El incidente ocurrido con un usuario de la plataforma de IA Claude de la empresa Anthropic reveló graves fallos en el sistema de facturación de la startup. El 7 de julio, un desarrollador de Corea del Sur bajo el seudónimo remy_notes recibió su primera factura por 1,6 millones de dólares. Al principio pensó que era un phishing, pero al día siguiente llegó un nuevo cobro: 16,6 millones de dólares. El remitente y el enlace de pago dirigían al dominio oficial de Anthropic y su pasarela de pago Stripe, mientras que el panel de control del propio usuario mostraba un uso cero de la API.

Los intentos de cobro de la tarjeta bancaria del desarrollador fueron rechazados dos veces por superar el límite por transacción. Las transferencias provenían de un vendedor estadounidense llamado ANTHROP. El usuario revisó todos los procesos activos en su Mac mini, incluidos ocho agentes de IA, pero no encontró nada sospechoso. Como medida preventiva, canceló la suscripción a Claude Max y bloqueó la tarjeta.

Se necesitaron cuatro días y unas 18 cartas al servicio de soporte para esclarecer los hechos. Algunas respuestas llegaron automáticamente, desde el agente de IA de Anthropic llamado Fin. Solo el 12 de julio la empresa confirmó el error, afirmando que no había cobrado ni un dólar. La causa fue una función de recarga automática de saldo mal configurada, que se desactivó como medida de precaución. Sin embargo, en Anthropic no pudieron explicar por qué el sistema generó exactamente 16,6 millones de dólares.

No es un caso aislado: errores sistémicos en la facturación

Este incidente no es aislado. La firma de auditoría Vaudit, tras revisar facturas por un total de 34 millones de dólares en 60 organizaciones entre marzo y junio, detectó cobros excesivos por 1,7 millones de dólares (aproximadamente el 5% del volumen auditado). La mayoría de las facturas correspondían al uso de Claude Code de Anthropic. Los especialistas encontraron varios errores sistémicos: se facturaba a los clientes según las tarifas de los nuevos modelos, aunque en realidad se usaba una versión anterior más barata; se registraban cobros por solicitudes que terminaron en error o no dieron resultado. Una categoría aparte fueron las "tormentas de repeticiones", cuando un agente de IA repite en segundo plano una tarea fallida una y otra vez, y cada intento se refleja en la factura.

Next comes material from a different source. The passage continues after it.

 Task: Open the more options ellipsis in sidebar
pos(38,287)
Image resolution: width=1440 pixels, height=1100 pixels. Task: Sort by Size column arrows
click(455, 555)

Tras las reclamaciones de Vaudit y los clientes, Amazon, Google, Microsoft, Anthropic y OpenAI compensaron aproximadamente el 80% de los pagos en exceso.

Este caso subraya un problema fundamental: a medida que la infraestructura de IA se vuelve más compleja, los sistemas de facturación se convierten en una "caja negra", donde los errores pueden costar millones. Los usuarios deben monitorear cuidadosamente sus facturas y establecer límites estrictos en las recargas automáticas, mientras que las empresas deben invertir en auditar sus sistemas de pago; de lo contrario, los riesgos reputacionales superarán cualquier ahorro.